|Gaines, T - COLORADO STATE UNIVERSITY|
|Byrne, P - COLORADO STATE UNIVERSITY|
|Westra, P - COLORADO STATE UNIVERSITY|
|Nissen, S - COLORADO STATE UNIVERSITY|
Submitted to: Crop Science
Publication Type: Peer Reviewed Journal
Publication Acceptance Date: September 4, 2007
Publication Date: November 1, 2007
Citation: Gaines, T.A., Byrne, P.F., Westra, P., Nissen, S.J., Henry, W.B., Shaner, D.L., Chapman, P.L. 2007. An empirically derived model of field-scale gene flow in winter wheat. Crop Science. 47:2308-2316. Interpretive Summary: The purpose of this study was to measure the rate of gene flow from transgenic wheat into other wheat varieties. Gene flow occurs when pollen from one variety pollinates a plant of a different variety. The resulting hybrid plant may contain unwanted traits from the pollen donor parent. Studies were conducted on large field scale plots and smaller experimental plots located at a research station in Colorado. The study was conducted in a total of 56 commercial field locations in eastern Colorado in 2003, 2004, and 2005. Gene flow was detected in every field tested. The closer a plant was to the pollen source, the more likely gene flow was to occur. The highest gene flow was 5.3% recorded at 0.23 m. Gene flow was also detected up to 61 m away although at a much lower rate, 0.25%. In order to assure a 95% probability of avoiding gene flow, wheat varieties should be planted a minimum distance of 41 m apart. This distance should represent the highest levels of gene flow expected to occur in winter wheat in the west-central Great Plains and should be useful for determining biotechnology regulations.
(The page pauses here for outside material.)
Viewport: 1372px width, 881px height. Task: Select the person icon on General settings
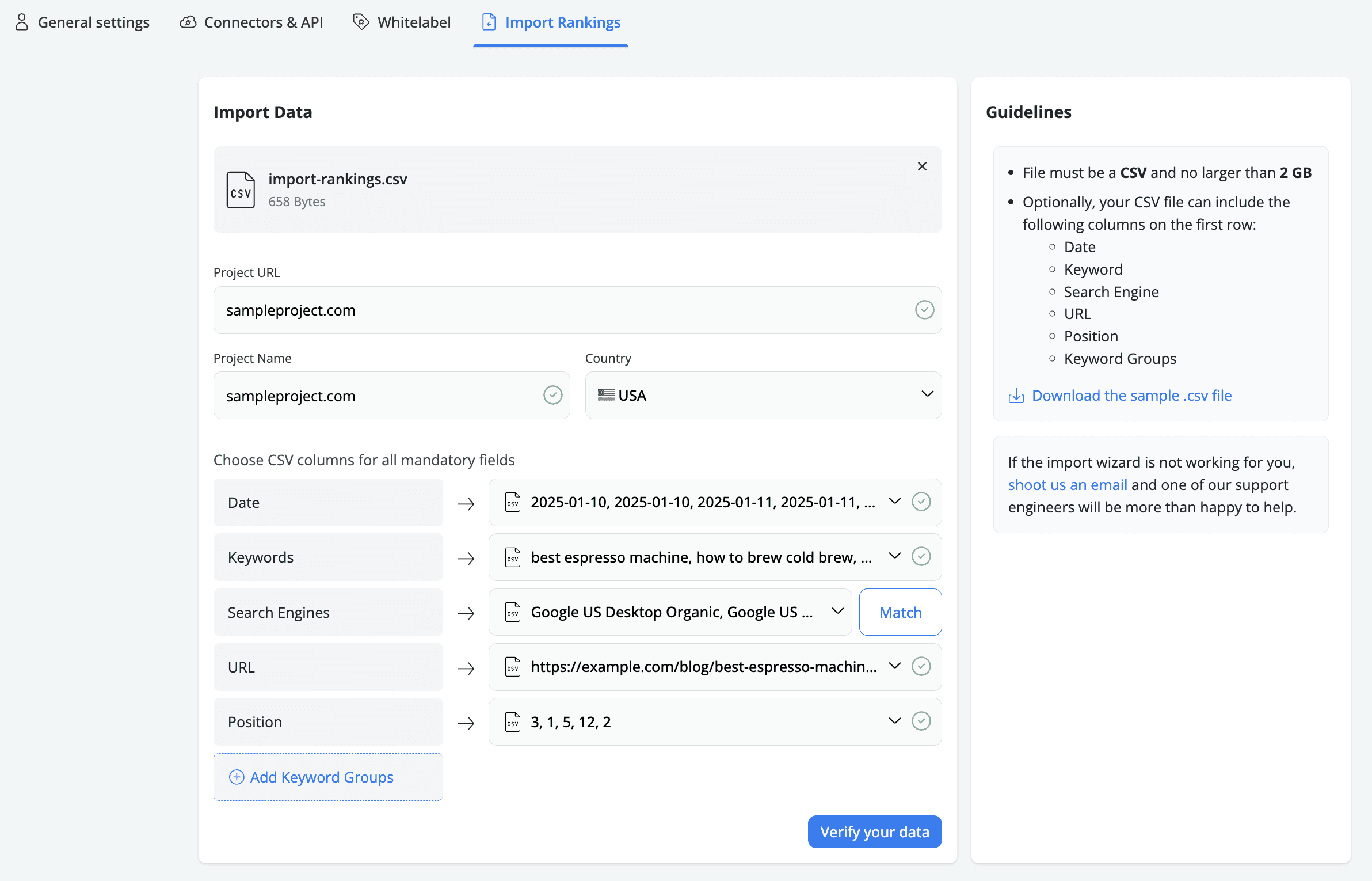tap(22, 22)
Technical Abstract: The potential introduction of wheat (Triticum aestivum L.) cultivars with transgenic traits has generated increased interest in pollen-mediated gene flow (PMGF). The objectives of this study were to estimate wheat PMGF between commercial fields across multiple years and locations, and to compare estimates from large fields to those from smaller experimental plots. The study was conducted in a total of 56 commercial field locations in eastern Colorado in 2003, 2004, and 2005. We measured PMGF by tracking the movement of an imidazolinone herbicide resistance gene from resistant to susceptible cultivars, sampled at distances of 0.23 to 61 m. At least one sample from all 56 fields and from all 18 evaluated cultivars had detectable PMGF. The highest observed PMGF was 5.3% at 0.23 m. The farthest distance at which PMGF was detected was 61 m and the highest PMGF at that distance was 0.25%. Higher levels and greater distances of PMGF were detected in commercial fields than in experimental plots. Based on estimates from a generalized linear mixed model with a random location effect, the distance required to ensure 95% confidence that 95% of locations have PMGF less than 0.9% is 41.1 m for cultivars heading earlier than the pollen source and 0.7 m for cultivars heading later than the pollen source. These confidence limits should represent the highest levels of PMGF expected to occur in winter wheat in the west-central Great Plains and will be useful for wheat biotechnology regulation.